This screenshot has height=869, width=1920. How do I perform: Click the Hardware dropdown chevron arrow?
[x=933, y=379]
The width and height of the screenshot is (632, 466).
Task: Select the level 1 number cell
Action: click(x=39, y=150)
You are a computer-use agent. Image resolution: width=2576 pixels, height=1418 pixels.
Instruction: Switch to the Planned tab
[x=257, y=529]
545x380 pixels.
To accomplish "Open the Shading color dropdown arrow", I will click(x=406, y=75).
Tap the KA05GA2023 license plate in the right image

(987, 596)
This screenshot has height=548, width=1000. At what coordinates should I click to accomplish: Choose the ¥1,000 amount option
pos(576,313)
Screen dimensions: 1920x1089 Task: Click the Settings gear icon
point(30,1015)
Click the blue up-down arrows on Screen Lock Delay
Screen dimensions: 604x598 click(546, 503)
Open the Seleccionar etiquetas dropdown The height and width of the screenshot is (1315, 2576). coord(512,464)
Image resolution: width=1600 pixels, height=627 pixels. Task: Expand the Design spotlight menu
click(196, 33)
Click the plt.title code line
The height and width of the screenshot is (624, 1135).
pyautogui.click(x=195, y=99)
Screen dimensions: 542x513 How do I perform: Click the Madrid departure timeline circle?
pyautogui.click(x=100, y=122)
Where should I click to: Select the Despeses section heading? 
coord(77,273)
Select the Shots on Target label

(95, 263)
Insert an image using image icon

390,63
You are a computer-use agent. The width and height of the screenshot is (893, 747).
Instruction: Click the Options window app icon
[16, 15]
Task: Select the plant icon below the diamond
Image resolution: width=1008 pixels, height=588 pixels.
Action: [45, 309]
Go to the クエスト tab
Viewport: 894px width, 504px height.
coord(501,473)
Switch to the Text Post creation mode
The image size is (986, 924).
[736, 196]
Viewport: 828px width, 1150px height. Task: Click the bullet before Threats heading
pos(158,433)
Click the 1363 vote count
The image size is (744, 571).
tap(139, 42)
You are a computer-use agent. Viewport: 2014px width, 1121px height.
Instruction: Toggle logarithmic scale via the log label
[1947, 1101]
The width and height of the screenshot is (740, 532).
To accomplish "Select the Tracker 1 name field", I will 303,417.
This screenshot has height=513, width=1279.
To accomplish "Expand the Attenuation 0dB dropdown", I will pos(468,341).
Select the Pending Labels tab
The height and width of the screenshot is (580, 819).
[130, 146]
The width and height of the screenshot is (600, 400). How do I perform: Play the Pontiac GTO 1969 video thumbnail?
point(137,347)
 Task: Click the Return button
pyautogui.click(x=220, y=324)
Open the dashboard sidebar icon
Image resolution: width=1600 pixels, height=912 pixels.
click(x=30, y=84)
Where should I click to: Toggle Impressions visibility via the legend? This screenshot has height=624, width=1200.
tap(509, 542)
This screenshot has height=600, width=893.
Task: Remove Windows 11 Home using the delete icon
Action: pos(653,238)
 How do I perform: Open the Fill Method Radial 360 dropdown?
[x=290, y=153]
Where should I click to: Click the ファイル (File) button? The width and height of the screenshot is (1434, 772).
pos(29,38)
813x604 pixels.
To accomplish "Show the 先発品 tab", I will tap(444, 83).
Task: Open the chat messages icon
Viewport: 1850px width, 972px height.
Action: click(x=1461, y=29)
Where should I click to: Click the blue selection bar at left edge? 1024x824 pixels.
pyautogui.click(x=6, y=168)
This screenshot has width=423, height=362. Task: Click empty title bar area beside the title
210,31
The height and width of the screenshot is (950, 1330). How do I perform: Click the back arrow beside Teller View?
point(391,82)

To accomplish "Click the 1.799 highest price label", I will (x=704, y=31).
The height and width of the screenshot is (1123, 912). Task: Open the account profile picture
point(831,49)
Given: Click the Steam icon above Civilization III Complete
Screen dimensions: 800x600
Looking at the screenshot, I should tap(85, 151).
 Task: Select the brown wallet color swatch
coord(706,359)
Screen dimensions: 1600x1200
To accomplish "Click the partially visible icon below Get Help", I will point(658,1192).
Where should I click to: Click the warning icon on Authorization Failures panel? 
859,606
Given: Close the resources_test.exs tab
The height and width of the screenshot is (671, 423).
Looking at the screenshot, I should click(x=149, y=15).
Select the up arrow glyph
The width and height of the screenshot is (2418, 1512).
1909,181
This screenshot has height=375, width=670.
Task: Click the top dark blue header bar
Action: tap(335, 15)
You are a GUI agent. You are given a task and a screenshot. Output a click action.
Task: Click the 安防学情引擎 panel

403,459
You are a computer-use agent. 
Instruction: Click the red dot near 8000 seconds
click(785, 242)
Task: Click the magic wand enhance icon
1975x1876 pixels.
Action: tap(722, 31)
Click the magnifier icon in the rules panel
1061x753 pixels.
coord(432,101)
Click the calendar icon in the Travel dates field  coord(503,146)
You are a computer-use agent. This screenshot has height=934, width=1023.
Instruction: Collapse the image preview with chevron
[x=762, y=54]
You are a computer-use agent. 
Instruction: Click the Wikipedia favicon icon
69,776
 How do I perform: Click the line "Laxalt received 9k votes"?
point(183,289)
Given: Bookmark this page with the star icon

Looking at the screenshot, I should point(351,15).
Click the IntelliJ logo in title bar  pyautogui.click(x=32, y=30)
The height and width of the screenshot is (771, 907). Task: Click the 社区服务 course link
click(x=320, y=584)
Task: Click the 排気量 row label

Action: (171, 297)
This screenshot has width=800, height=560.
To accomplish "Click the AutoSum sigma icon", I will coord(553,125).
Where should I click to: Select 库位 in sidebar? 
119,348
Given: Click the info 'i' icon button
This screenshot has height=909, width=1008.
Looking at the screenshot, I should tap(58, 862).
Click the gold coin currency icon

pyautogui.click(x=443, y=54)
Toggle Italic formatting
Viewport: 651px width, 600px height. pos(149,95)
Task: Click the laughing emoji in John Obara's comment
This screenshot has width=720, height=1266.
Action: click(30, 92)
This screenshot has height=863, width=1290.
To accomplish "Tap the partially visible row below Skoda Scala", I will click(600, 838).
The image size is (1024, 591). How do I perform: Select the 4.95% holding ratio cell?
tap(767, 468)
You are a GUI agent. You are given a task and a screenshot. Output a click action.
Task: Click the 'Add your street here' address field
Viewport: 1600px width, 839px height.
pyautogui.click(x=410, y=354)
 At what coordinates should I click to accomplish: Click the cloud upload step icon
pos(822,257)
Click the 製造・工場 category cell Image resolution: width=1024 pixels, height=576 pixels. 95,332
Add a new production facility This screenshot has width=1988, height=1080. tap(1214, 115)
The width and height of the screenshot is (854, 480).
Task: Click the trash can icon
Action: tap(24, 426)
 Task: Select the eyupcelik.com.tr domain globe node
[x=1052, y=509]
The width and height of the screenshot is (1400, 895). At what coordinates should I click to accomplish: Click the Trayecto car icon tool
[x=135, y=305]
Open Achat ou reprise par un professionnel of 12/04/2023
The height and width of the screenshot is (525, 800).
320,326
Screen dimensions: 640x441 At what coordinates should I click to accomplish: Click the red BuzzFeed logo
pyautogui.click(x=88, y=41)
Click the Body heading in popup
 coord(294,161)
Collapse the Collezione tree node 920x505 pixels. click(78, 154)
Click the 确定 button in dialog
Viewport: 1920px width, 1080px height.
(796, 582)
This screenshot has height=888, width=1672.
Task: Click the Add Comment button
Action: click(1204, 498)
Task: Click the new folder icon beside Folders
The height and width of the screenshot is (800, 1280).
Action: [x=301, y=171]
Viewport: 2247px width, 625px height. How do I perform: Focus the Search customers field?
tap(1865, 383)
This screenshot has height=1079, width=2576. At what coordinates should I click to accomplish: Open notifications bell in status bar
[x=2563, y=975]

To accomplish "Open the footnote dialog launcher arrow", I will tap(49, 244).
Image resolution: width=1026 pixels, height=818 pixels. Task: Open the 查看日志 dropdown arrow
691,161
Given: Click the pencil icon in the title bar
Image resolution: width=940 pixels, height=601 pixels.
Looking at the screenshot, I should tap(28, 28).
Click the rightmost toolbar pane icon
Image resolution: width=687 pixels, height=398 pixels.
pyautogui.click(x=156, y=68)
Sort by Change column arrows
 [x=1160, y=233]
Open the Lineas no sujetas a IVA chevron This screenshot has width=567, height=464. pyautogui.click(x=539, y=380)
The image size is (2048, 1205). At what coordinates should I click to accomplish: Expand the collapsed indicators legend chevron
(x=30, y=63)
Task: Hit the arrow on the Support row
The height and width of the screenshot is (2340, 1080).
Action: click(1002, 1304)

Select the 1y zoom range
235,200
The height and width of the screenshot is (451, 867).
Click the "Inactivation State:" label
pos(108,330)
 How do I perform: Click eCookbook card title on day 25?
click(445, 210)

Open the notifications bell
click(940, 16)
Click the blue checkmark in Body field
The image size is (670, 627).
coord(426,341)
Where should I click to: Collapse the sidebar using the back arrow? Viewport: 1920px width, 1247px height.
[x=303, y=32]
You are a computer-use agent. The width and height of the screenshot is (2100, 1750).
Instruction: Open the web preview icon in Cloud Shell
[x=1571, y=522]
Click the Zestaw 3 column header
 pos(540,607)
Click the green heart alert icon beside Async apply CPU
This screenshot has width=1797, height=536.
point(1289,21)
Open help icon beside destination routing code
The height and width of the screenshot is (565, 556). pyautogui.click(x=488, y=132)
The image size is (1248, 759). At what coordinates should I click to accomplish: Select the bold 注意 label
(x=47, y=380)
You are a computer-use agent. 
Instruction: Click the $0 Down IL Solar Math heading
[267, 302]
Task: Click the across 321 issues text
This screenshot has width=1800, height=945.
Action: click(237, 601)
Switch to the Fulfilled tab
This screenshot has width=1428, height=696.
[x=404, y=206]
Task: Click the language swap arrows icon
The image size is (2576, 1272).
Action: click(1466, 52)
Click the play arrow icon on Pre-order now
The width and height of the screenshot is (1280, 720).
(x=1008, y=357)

▶ OBJECTIVE:
Repeat the lines verbatim, starting with the first line and stopping after the line that contains "[x=257, y=529]".

▶ OUTPUT FOR THIS TASK:
This screenshot has height=869, width=1920. How do I perform: Click the Hardware dropdown chevron arrow?
[x=933, y=379]
The width and height of the screenshot is (632, 466).
Task: Select the level 1 number cell
Action: click(x=39, y=150)
You are a computer-use agent. Image resolution: width=2576 pixels, height=1418 pixels.
Instruction: Switch to the Planned tab
[x=257, y=529]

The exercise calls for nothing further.